专利名称:OsMDP1基因用于调节植物油菜素内酯敏感性的应用的利记博彩app
技术领域:
本发明属于基因工程领域,涉及到一种转录因子MADS编码基因OsMDP1在转基因植物中的应用,更具体的讲,是关于OsMDP1基因用于调节植物对油菜素内酯(brassinosteroids,BR)敏感性的应用。
背景技术:
水稻是重要的经济作物,它提供了世界上、特别是亚太地区大部分人口的食品和营养来源。在中国,水稻种植面积约占全国粮食作物面积的30%,产量接近粮食总产量的一半。认识水稻生长发育的分子基础,研究水稻基因的表达调控机制以提高水稻单产,改良其种植结构,是我国科学工作者长期以来研究的目标和动力。
油菜素内酯(BR)是一种天然植物激素,广泛存在于植物的花粉、种子、茎和叶等器官中。由于其生理活性大大超过现有的五种激素,已被国际上誉为第六激素,属新型广谱植物生长调节剂,并在农业生产上广泛应用。在田间,BR可以施加于谷物(例如水稻),瓜果(例如番茄),蔬菜(例如甘蓝)以及其它重要经济作物(例如烟草)用于提高单产,壮苗及抵抗不良环境。
MADS类基因代表真核生物中一个很大的基因家族。对植物来说,目前已知MADS基因涉及到植物整个生命周期中各种组织的发育,还涉及环境因子响应等过程(Alvarez-Buylla ER.et.al.Plant J.2000,24457-466)。就发育相关的MADS基因来说,已知的多数MADS基因涉及花果种子发育,少数MADS基因仅与营养生长调节有关,其余的MADS基因与营养生长和生殖发育都有关。在高等植物中,通过调控功能基因在特定时期的表达,从而影响植物主根发育、开花时序等过程。其余的MADS基因与营养生长和生殖发育都有关。模式植物拟南芥基因组中共已发现107个MADS基因,已知功能的MADS基因多数与花发育各阶段密切相关,另外一些基因既在营养组织又在花中表达,还有一些基因仅在营养组织表达(Parenicova L.et al.Plant Cell.2003,151538-1551)。

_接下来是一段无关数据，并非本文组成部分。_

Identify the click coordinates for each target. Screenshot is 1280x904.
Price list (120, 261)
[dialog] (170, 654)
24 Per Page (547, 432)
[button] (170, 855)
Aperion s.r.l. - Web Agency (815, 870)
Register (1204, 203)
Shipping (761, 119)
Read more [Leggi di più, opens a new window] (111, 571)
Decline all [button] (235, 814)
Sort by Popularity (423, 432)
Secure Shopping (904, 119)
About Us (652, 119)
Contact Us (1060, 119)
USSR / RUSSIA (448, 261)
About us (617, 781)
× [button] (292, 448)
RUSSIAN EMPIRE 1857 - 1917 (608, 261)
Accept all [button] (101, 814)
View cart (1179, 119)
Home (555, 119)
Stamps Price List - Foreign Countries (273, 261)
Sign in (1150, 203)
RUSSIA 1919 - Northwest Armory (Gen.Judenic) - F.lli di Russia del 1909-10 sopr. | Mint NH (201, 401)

发明人根据一个长约为500bp,可能编码MADS基因的cDNA片断,通过原位杂交法筛选水稻分蘖期噬菌体文库,发现了一个编码MADS转录因子的新的基因,在www.gramene.org网站做BLAST分析,找到了该基因在水稻染色体上的位置和序列。命名为OsMDP1(Oryza sativaMADSDomain containingProtein),该基因并已递交到EMBL基因库,登录号为AJ 536158。OsMDP1(EMBL accession numberAJ 536158)基因,其核苷酸序列如SED ID NO1所示,该基因全长1045bp。到目前为止,对于OsMDP1基因的功能研究及其应用尚未见文献报道。
发明内容
本申请的发明人通过克隆OsMDP1基因,用包含OsMDP1基因的非保守区的DNA片段构建反义表达载体,然后将OsMDP1基因反义表达载体转入农杆菌,并用农杆菌介导法感染水稻幼胚,建立了转基因水稻株系。通过将转基因水稻株系与野生型植株的比较研究,发现OsMDP1基因在油菜素内酯(BR)控制的水稻叶节弯曲、胚芽鞘伸长等过程中起着负调节因子的作用。

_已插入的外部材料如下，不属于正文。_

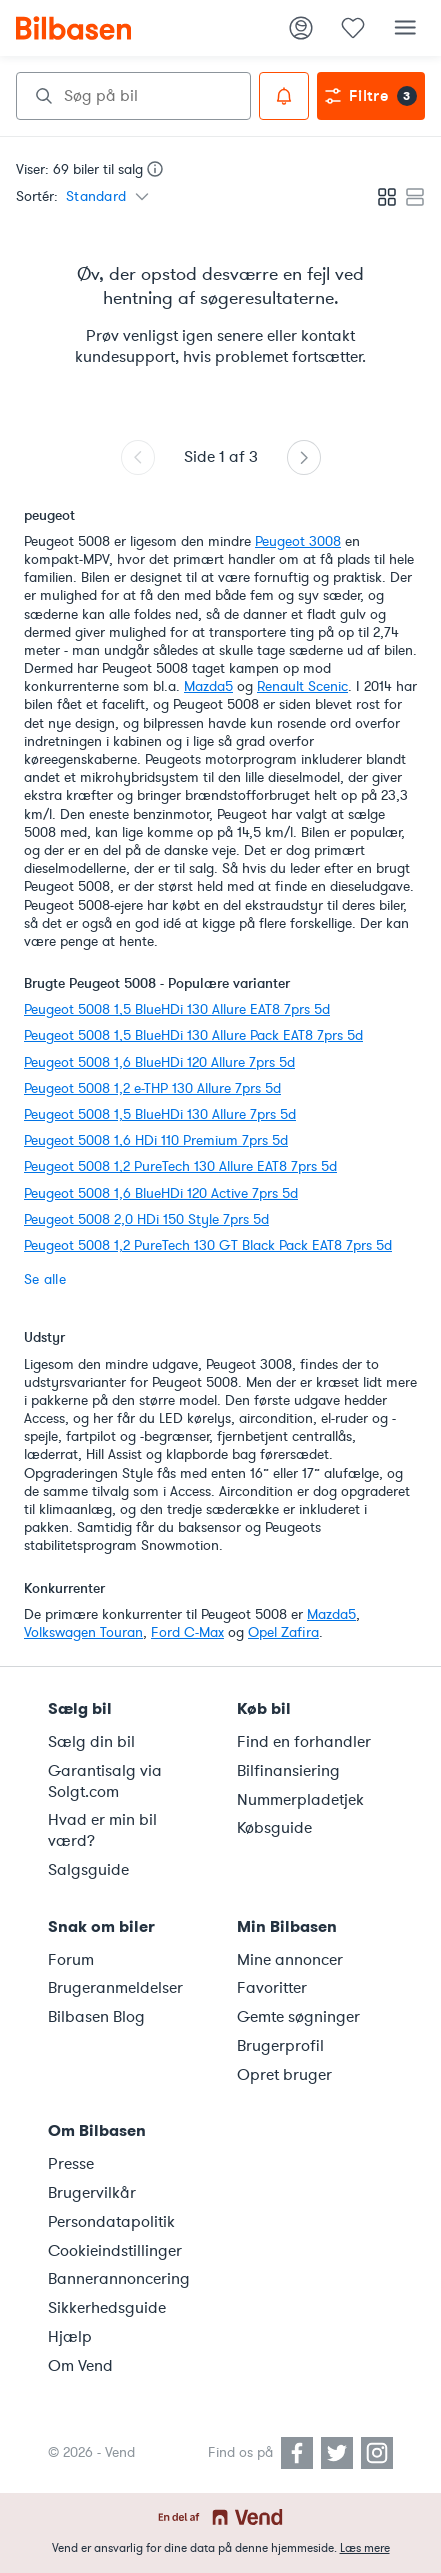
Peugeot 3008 (298, 541)
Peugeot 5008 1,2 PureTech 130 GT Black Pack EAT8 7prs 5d (208, 1245)
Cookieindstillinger (115, 2251)
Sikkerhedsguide (107, 2308)
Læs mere (365, 2548)
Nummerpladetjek (300, 1800)
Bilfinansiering (288, 1771)
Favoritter (272, 1988)
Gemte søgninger (298, 2017)
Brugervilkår (92, 2193)
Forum (71, 1960)
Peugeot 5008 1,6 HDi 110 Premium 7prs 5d (156, 1140)
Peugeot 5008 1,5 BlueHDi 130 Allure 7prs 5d (160, 1114)
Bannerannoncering (119, 2279)
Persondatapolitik (111, 2222)
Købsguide (274, 1828)
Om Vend (80, 2366)
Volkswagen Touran (83, 1632)
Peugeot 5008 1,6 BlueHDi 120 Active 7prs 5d (161, 1193)
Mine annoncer (290, 1960)
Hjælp (70, 2337)
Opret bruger (284, 2075)
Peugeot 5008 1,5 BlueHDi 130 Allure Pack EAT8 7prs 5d (193, 1035)
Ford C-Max (187, 1632)
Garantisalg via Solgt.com (105, 1781)
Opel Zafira (283, 1632)
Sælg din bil (91, 1742)
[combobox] (133, 96)
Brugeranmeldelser (115, 1988)
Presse (71, 2164)
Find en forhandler (304, 1742)
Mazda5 (208, 686)
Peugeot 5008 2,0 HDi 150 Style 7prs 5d (146, 1219)
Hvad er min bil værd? (102, 1830)
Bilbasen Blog (96, 2017)
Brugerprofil (280, 2046)
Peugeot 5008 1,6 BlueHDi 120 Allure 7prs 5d (159, 1062)
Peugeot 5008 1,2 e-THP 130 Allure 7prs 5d (152, 1088)
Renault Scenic (302, 686)
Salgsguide (88, 1870)
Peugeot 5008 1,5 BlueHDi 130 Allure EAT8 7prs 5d (177, 1009)
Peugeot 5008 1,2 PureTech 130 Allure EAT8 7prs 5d (180, 1166)
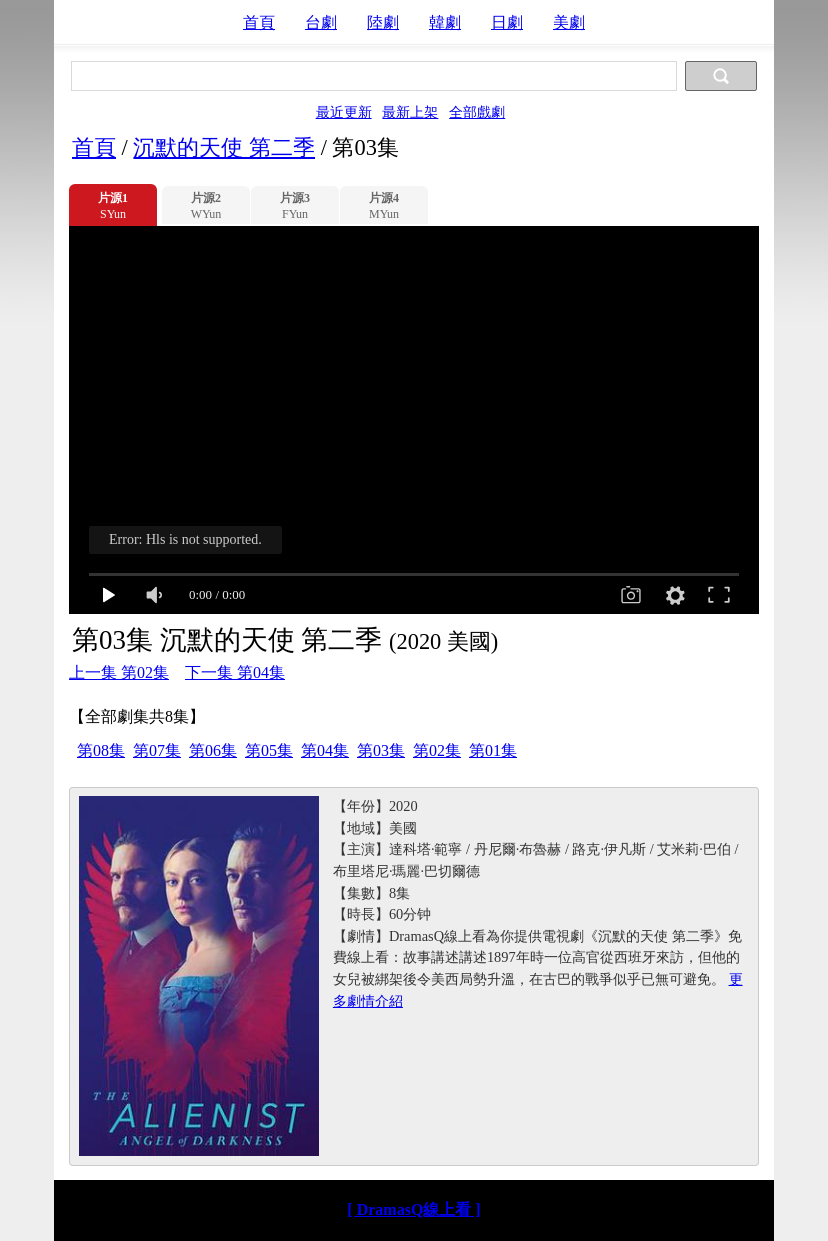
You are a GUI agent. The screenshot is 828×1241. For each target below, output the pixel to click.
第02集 (437, 750)
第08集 (101, 750)
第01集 (493, 750)
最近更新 (344, 112)
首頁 (259, 22)
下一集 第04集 (235, 672)
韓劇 (445, 22)
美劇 (569, 22)
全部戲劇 (477, 112)
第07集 (157, 750)
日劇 (507, 22)
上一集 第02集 (119, 672)
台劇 (321, 22)
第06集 (213, 750)
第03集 (381, 750)
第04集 (325, 750)
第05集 (269, 750)
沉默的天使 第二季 (224, 147)
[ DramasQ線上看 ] (413, 1209)
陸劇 (383, 22)
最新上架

因此,本发明的主要目的就在于提供一种OsMDP1基因用于调节植物油菜素内酯敏感性的应用。
利用OsMDP1基因调节植物对于油菜素内酯的敏感性,可以使转基因植株对于外源施加的油菜素内酯非常敏感。该转基因植株应用于生产,可以大大降低田间油菜素内酯的施用量,从而降低农业成本。这一发现不仅具有理论意义,同时也显示了OsMDP1基因在现代农业中的应用前景。
图1为野生型植株与反义转基因植株表型比较图,左图是水稻幼苗的示意图,标明了叶片、叶节、胚芽鞘及主根的部位,白色箭头所示为叶倾角量取部位;右图是转基因株系与野生型水稻植株光下生长绿苗对于外加0.2ng/mL的BR处理后的表型,其中,WT为野生型,A1,A19-3,A18-6是三个转基因株系。
具体实施例方式
以下结合附图,以具体实施例对本发明作进一步详细的描述。需要指出的是,以下实施例仅用于说明本发明而不用于限定本发明的范围。
为研究OsMDP1基因的功能,发明人克隆了OsMDP1基因,用包含OsMDP1基因的非保守区的DNA片段构建反义表达载体,然后将OsMDP1基因反义表达载体转入农杆菌,并用农杆菌介导法感染水稻幼胚,建立了转基因水稻株系。通过光照条件下叶倾角弯曲实验、黑暗下主根和胚芽鞘延伸实验研究该基因与植物的油菜素内酯(BR)之间的关系,结果表明OsMDP1基因在BR控制的水稻叶节弯曲和胚芽鞘伸长过程中起着负调节因子的作用。
因此,OsMDP1基因可以用于调节植物对于油菜素内酯的敏感性。这一特性应用于生产,可以大大降低田间油菜素内酯的施用量,从而降低农业成本。
实施例1、OsMDP1基因的克隆参照《分子克隆》(J.萨姆布鲁克,D.W.拉塞尔(美)编著,黄培堂等译,科学出版社,北京,2002),以水稻叶片为原料,采用RNA提取试剂盒(Trizol IV,上海顺华生物工程公司),按照产品说明书操作提取水稻RNA。
采用RNA反转录试剂盒(FSK101,TaKaRa(大连)公司),按照产品说明书操作将获得的RNA反转录为cDNA。
以反转录得到的cDNA为模板,采用以下引物对进行PCR扩增P0(反向)5’-AGTCCATCGATCTCATCCAGA-3’;和P11(正向)5’-CTGTTCAAGAAGGCCGAGGA-3’。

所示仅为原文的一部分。